***** THE RECORDS

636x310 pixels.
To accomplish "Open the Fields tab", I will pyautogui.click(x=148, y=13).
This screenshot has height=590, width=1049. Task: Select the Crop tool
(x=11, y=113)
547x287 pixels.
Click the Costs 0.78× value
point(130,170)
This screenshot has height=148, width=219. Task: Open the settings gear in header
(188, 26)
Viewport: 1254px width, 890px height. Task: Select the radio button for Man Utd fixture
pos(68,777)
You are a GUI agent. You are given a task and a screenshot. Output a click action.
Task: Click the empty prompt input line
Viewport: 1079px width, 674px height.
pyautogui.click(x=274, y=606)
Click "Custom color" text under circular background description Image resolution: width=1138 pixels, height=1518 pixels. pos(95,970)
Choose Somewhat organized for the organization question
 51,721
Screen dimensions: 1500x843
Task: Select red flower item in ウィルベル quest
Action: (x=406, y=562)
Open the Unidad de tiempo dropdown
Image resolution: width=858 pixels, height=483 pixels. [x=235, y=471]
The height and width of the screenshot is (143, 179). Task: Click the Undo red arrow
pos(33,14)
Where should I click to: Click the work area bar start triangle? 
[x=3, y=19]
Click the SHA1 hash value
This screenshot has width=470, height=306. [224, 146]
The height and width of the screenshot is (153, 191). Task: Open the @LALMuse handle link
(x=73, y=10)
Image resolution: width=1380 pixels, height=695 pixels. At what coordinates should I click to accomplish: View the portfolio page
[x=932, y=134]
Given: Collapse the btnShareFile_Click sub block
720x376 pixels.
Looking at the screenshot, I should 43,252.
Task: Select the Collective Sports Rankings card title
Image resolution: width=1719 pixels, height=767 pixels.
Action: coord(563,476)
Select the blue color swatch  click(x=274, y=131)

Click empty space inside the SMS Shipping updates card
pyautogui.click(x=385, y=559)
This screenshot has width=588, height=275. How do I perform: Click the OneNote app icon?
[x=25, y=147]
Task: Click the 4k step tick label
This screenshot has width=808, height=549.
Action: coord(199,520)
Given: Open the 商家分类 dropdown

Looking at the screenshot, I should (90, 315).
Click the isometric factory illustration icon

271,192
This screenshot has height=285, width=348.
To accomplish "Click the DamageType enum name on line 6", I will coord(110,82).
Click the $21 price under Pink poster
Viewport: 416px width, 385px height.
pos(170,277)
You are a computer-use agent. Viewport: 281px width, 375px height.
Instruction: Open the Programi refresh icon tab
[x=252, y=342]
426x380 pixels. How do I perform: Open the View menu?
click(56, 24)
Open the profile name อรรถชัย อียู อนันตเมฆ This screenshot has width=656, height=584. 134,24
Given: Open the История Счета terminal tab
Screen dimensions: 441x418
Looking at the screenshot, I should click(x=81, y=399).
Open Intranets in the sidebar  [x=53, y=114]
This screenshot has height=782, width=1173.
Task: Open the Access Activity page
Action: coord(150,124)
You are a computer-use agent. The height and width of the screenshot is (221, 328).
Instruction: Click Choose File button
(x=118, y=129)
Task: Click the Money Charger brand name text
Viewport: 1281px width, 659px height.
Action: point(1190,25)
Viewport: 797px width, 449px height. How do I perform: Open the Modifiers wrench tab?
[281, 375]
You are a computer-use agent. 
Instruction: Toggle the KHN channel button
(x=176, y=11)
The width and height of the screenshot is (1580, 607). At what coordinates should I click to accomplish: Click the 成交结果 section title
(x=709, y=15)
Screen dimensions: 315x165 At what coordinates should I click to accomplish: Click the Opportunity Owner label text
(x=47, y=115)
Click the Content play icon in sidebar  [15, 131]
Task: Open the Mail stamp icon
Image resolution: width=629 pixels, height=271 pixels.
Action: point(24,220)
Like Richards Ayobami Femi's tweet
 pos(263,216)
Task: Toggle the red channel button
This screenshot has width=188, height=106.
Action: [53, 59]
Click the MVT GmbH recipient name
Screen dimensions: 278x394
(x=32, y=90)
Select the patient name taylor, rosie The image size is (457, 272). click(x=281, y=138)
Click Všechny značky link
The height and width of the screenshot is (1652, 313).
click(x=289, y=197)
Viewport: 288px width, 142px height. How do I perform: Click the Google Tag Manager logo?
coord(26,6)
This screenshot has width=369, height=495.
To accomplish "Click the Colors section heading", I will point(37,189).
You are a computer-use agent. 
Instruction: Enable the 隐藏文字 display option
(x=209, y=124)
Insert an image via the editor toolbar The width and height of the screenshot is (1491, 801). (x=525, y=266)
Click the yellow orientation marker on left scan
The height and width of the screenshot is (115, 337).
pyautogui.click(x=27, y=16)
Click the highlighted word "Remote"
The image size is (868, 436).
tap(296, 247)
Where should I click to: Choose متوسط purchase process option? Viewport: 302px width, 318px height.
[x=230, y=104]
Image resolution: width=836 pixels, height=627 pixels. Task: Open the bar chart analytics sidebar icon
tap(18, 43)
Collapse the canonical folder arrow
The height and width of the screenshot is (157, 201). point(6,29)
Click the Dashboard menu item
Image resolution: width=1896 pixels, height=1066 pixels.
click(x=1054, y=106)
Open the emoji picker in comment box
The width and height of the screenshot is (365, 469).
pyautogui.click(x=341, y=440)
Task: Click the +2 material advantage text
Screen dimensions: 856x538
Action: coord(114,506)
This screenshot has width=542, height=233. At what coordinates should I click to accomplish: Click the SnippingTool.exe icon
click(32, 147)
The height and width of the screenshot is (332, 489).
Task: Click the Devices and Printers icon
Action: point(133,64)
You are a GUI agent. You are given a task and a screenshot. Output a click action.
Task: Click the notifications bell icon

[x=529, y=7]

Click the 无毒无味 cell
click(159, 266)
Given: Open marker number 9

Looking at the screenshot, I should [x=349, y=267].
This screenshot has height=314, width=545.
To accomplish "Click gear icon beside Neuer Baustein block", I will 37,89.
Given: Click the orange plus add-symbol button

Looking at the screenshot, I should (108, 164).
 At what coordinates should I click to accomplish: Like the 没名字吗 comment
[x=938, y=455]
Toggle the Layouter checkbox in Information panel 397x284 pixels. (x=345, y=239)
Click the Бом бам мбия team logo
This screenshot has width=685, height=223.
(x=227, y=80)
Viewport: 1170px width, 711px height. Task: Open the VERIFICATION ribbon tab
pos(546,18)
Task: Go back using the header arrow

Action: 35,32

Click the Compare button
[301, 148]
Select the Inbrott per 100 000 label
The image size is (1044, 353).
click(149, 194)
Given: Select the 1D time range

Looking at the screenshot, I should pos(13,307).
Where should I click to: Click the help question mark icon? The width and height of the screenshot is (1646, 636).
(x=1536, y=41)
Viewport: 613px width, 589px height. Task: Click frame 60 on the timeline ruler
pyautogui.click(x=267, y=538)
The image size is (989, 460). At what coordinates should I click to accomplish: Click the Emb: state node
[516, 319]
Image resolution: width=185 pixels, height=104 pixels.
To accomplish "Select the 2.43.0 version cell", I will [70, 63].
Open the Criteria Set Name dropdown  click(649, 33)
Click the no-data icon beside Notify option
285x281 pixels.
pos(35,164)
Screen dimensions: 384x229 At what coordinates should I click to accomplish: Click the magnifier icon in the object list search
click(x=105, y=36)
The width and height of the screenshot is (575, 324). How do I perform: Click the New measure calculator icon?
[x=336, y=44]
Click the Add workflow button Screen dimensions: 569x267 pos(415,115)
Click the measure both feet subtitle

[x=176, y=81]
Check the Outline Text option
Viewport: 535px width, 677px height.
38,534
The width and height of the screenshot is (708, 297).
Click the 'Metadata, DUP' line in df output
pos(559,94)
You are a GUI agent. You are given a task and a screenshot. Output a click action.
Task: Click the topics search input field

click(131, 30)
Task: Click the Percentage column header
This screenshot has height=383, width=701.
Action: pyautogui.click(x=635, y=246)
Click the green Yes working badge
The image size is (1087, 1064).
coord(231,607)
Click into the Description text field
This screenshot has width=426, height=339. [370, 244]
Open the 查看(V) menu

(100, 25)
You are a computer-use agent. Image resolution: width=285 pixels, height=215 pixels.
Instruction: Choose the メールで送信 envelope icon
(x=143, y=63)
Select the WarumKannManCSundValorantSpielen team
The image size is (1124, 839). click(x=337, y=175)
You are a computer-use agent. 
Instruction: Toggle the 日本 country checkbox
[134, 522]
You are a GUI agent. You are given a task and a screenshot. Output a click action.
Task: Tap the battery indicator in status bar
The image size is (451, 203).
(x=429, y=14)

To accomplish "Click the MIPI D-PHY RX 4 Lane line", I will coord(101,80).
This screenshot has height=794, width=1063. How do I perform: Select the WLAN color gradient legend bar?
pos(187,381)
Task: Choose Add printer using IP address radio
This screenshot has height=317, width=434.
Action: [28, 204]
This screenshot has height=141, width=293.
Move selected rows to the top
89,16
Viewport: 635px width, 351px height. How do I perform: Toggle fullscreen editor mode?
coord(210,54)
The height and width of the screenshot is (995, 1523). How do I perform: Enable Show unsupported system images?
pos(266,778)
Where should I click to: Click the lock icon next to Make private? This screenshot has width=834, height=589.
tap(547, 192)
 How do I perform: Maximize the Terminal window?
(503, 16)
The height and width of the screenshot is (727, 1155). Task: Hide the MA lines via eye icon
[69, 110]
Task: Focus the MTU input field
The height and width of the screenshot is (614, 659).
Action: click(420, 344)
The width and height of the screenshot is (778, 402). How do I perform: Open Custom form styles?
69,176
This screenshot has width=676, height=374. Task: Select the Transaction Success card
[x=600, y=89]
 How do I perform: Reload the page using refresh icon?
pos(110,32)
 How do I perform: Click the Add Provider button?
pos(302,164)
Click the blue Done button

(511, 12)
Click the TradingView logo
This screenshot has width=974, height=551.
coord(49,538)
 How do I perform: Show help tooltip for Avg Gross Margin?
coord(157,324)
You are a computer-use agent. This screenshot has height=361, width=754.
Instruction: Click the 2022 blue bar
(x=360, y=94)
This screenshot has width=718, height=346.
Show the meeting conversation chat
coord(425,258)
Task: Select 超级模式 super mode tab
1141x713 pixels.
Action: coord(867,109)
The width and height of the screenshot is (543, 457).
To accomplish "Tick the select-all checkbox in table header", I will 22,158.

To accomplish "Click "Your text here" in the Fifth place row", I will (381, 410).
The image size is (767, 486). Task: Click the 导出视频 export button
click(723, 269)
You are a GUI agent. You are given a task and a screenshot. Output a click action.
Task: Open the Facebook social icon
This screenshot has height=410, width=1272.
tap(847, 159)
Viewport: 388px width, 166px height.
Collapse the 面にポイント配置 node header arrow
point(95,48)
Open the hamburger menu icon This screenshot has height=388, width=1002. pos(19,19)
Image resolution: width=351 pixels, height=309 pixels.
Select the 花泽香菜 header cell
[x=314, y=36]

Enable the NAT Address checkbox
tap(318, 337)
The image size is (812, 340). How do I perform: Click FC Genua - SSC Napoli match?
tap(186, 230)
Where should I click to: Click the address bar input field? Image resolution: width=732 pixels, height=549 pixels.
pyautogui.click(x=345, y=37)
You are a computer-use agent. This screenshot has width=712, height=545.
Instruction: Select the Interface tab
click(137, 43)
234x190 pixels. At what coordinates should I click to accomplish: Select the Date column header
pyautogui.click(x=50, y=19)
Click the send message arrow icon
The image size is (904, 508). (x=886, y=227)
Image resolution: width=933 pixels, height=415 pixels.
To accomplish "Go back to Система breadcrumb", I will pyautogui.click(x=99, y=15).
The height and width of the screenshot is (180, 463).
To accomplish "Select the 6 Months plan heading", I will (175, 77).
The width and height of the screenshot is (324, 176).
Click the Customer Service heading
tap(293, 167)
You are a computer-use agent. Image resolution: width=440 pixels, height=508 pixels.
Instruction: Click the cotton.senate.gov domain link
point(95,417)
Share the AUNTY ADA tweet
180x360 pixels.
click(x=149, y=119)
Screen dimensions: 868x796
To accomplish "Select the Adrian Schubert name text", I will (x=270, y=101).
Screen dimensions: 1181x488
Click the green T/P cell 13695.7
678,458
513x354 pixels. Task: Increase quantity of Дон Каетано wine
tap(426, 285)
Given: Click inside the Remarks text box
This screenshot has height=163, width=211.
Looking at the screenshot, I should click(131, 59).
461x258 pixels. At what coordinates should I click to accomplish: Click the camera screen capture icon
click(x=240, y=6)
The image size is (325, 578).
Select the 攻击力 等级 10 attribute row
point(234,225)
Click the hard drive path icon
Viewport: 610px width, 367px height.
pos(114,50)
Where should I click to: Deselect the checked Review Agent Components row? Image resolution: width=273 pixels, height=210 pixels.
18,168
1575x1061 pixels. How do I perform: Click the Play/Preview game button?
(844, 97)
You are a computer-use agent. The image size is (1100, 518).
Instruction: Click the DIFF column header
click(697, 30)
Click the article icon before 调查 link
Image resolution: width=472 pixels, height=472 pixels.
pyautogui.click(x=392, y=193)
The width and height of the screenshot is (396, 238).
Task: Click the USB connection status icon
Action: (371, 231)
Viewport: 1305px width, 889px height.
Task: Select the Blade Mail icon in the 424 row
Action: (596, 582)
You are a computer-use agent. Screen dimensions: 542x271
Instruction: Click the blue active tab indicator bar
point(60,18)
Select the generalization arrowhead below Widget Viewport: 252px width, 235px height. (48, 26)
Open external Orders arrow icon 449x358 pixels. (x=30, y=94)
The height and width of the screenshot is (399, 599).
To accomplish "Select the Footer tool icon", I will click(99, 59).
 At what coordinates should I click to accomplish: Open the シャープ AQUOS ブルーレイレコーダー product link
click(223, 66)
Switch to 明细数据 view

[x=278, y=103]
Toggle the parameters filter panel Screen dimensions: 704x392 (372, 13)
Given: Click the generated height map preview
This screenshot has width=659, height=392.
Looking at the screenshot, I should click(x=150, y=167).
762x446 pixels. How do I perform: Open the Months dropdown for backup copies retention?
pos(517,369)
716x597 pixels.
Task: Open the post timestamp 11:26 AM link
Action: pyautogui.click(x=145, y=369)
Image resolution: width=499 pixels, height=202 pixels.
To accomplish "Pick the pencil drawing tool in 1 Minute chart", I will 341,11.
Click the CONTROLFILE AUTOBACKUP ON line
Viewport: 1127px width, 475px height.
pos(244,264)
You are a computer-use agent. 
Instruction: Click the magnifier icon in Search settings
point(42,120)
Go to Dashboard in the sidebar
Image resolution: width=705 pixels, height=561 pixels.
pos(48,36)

**********

§ WHAT THIS TASK INVOLVES
Set down exactly the lines from the start of the records to the line with "Task: Click the 4k step tick label". Include that line, and add nothing more.

§ EXERCISE ANSWER
636x310 pixels.
To accomplish "Open the Fields tab", I will pyautogui.click(x=148, y=13).
This screenshot has height=590, width=1049. Task: Select the Crop tool
(x=11, y=113)
547x287 pixels.
Click the Costs 0.78× value
point(130,170)
This screenshot has height=148, width=219. Task: Open the settings gear in header
(188, 26)
Viewport: 1254px width, 890px height. Task: Select the radio button for Man Utd fixture
pos(68,777)
You are a GUI agent. You are given a task and a screenshot. Output a click action.
Task: Click the empty prompt input line
Viewport: 1079px width, 674px height.
pyautogui.click(x=274, y=606)
Click "Custom color" text under circular background description Image resolution: width=1138 pixels, height=1518 pixels. pos(95,970)
Choose Somewhat organized for the organization question
 51,721
Screen dimensions: 1500x843
Task: Select red flower item in ウィルベル quest
Action: (x=406, y=562)
Open the Unidad de tiempo dropdown
Image resolution: width=858 pixels, height=483 pixels. [x=235, y=471]
The height and width of the screenshot is (143, 179). Task: Click the Undo red arrow
pos(33,14)
Where should I click to: Click the work area bar start triangle? 
[x=3, y=19]
Click the SHA1 hash value
This screenshot has width=470, height=306. [224, 146]
The height and width of the screenshot is (153, 191). Task: Open the @LALMuse handle link
(x=73, y=10)
Image resolution: width=1380 pixels, height=695 pixels. At what coordinates should I click to accomplish: View the portfolio page
[x=932, y=134]
Given: Collapse the btnShareFile_Click sub block
720x376 pixels.
Looking at the screenshot, I should 43,252.
Task: Select the Collective Sports Rankings card title
Image resolution: width=1719 pixels, height=767 pixels.
Action: coord(563,476)
Select the blue color swatch  click(x=274, y=131)

Click empty space inside the SMS Shipping updates card
pyautogui.click(x=385, y=559)
This screenshot has width=588, height=275. How do I perform: Click the OneNote app icon?
[x=25, y=147]
Task: Click the 4k step tick label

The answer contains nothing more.